Because of all this udalenka, it turned out that the training laptop, half empty before, has now become the main working machine and it is worth protecting it somehow more thoughtfully. What, in general, is clearly hinted at by the authorities. On the laptop now is Ubuntu 20.04 beta.It all started with clear BIOS settings and full disk encryption, which I probably shouldn’t write about. But then I decided to understand what the rkhunter utility (“rootkit, backdoor, sniffer and exploit scanner”) can do at the file level .I had no big expectations from the software that had not been updated for a couple of years. I must say right away that I very much doubt the use of February 2018 signatures to search for rootkits, but one of the other modes of operation - checking file hashes, interested me. Who is interested in such an experience and what has happened so far - welcome to cat.The idea is simple - but let's add a check in the morning useful things script to see if the MD5 hashes of the files for which they should not change have not changed. At least until package updates should. Such a very light, but not useless, in my opinion, whitelisting. The current version capable of calculating and checking the hashes of the utility is set simply by the package manager:apt search rkhunter
rkhunter/focal,focal,now 1.4.6-8 all [installed]
rootkit, backdoor, sniffer and exploit scanner
The main hunter config is in /etc/rkhunter.conf and first, to solve my problem, these are the parameters I set there:ENABLE_TESTS=hashes
Because, apart from hashes, nothing interests me yet. The list of other possible tests can be obtained by the command.sudo rkhunter --list test
I still consider the MD5-ok collision to be related to mathematics, but not to practice. I do not insist on this opinion, but almost every day I look at good malware and so far have not encountered such conflicts in the wild. So for now in the config is enough for me.HASH_CMD=MD5
Then he indicated his package manager and, most importantly, the directories, file hashes that interest me. The path will be, for example, / bin and / usr / bin. About files that appeared in directories, but which were not there at the time of calculation, the hunter will also give warnings.PKGMGR=DPKG
USER_FILEPROP_FILES_DIRS=/bin/*
USER_FILEPROP_FILES_DIRS=/usr/bin/*
Here is an important point: with my settings, scanning is not based on packages, but on directories. Probably, this is more correct, because the packages contain a lot of non-executable files and they must first be filtered out, for example, through file. So far, I have chosen the path of increasing the list of directories and exceptions.We have finished the scanner config so far, now it’s time to update the base of the correct hashes in /var/lib/rkhunter/db/rkhunter.dat with the new settings.
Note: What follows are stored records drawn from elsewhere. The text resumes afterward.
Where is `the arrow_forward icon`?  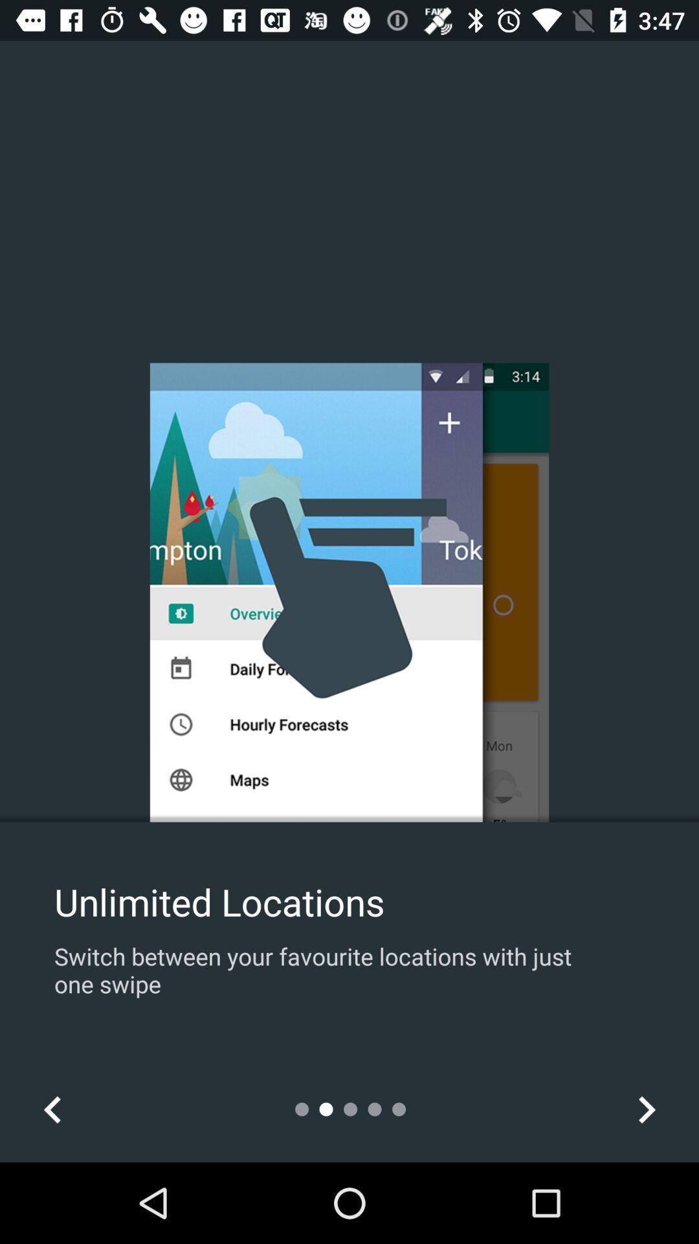 the arrow_forward icon is located at coordinates (646, 1108). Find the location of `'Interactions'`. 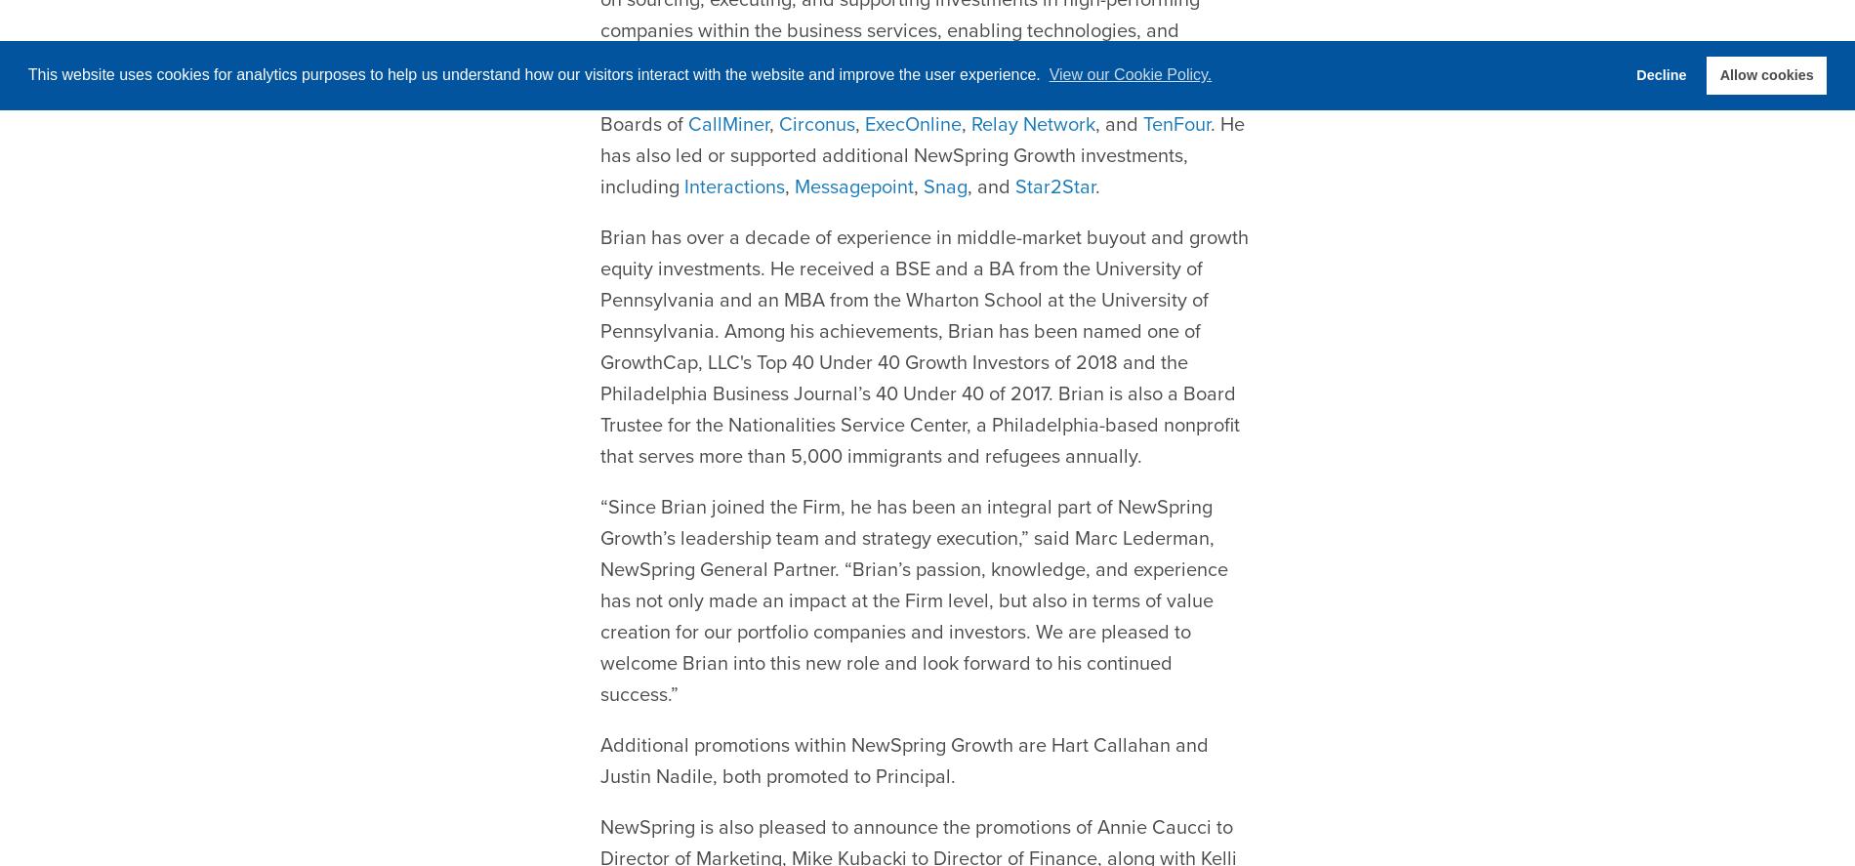

'Interactions' is located at coordinates (733, 139).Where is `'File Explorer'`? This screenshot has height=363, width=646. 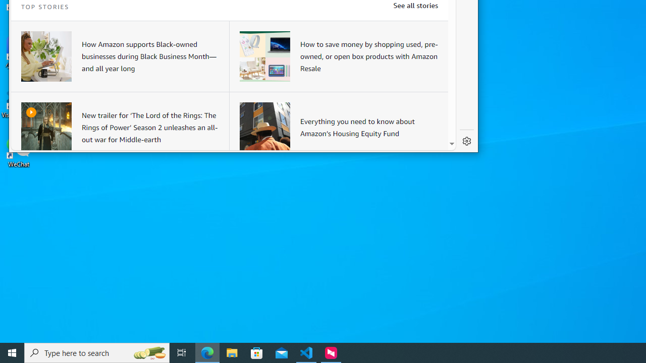 'File Explorer' is located at coordinates (232, 352).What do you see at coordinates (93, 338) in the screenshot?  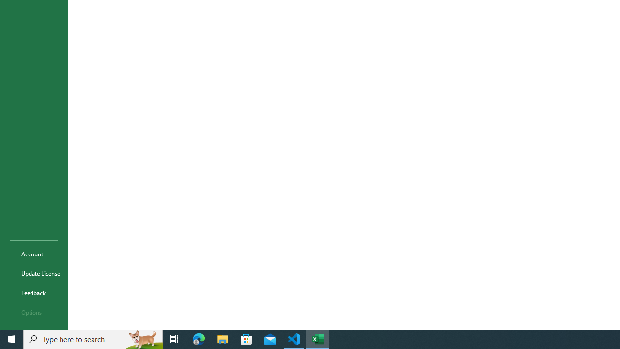 I see `'Type here to search'` at bounding box center [93, 338].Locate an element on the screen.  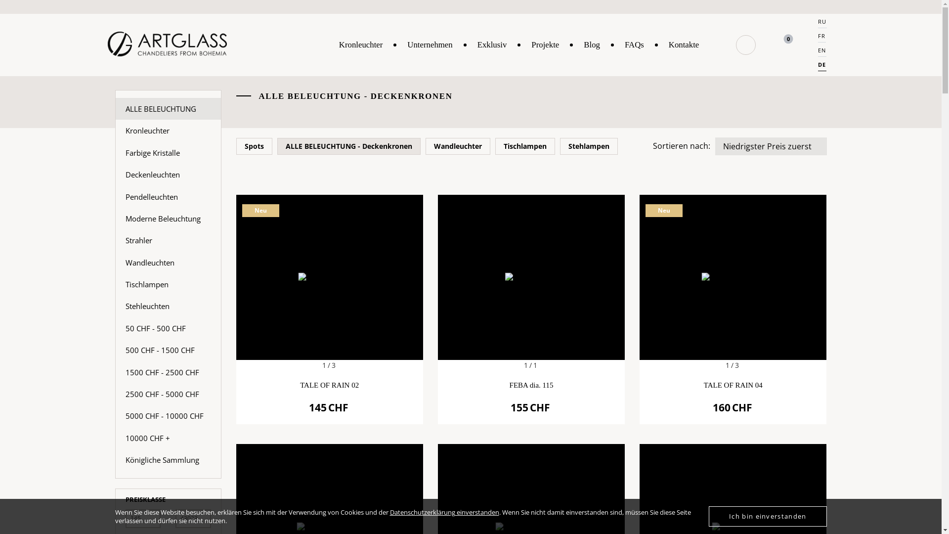
'0' is located at coordinates (779, 45).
To do this, you need a command (it also takes the names of packages to add to the database, if you go the other way).sudo rkhunter --propupd
After that, all files of interest to you and their hashes should appear in rkhunter.dat. In my case, these are 2847 files, and the indexer took 9m 2,117s. It’s a bit much, like, for three thousand MD5s, considering md5sum for / bin / ls for 0.003s, but there really is.That’s it, we are ready to run a check. Not yet combat, it is unlikely that some malware has already managed to change the hashes.sudo rkhunter -c
There is one very useful key here - rwo (report warnings only), which will skip all successful comparisons and give only warnings. You need to look for the result of work in /var/log/rkhunter.log. As for the speed of the check, for my almost three thousand binaries it was 10m 27,489s, comparable to the indexing time.We sorted out the verification, but the question remains of reindexing when updating packages. Those. we did apt update and now do not consider all updated files to be malware. The scanner has another config / etc / default / rkhunter for automating tasks. In it we will set the parameter.APT_AUTOGEN="yes"
And in /etc/apt/apt.conf.d/90rkhunter lies a script that is responsible for post-reindexing:
// Makes sure that rkhunter file properties database is updated after each remove or install only APT_AUTOGEN is enabled
DPkg::Post-Invoke { "if [ -x /usr/bin/rkhunter ] && grep -qiE '^APT_AUTOGEN=.?(true|yes)' /etc/default/rkhunter; then /usr/share/rkhunter/scripts/rkhupd.sh; fi"; };
Actually, everyone, any additions are happy to accept. Hope it was helpful.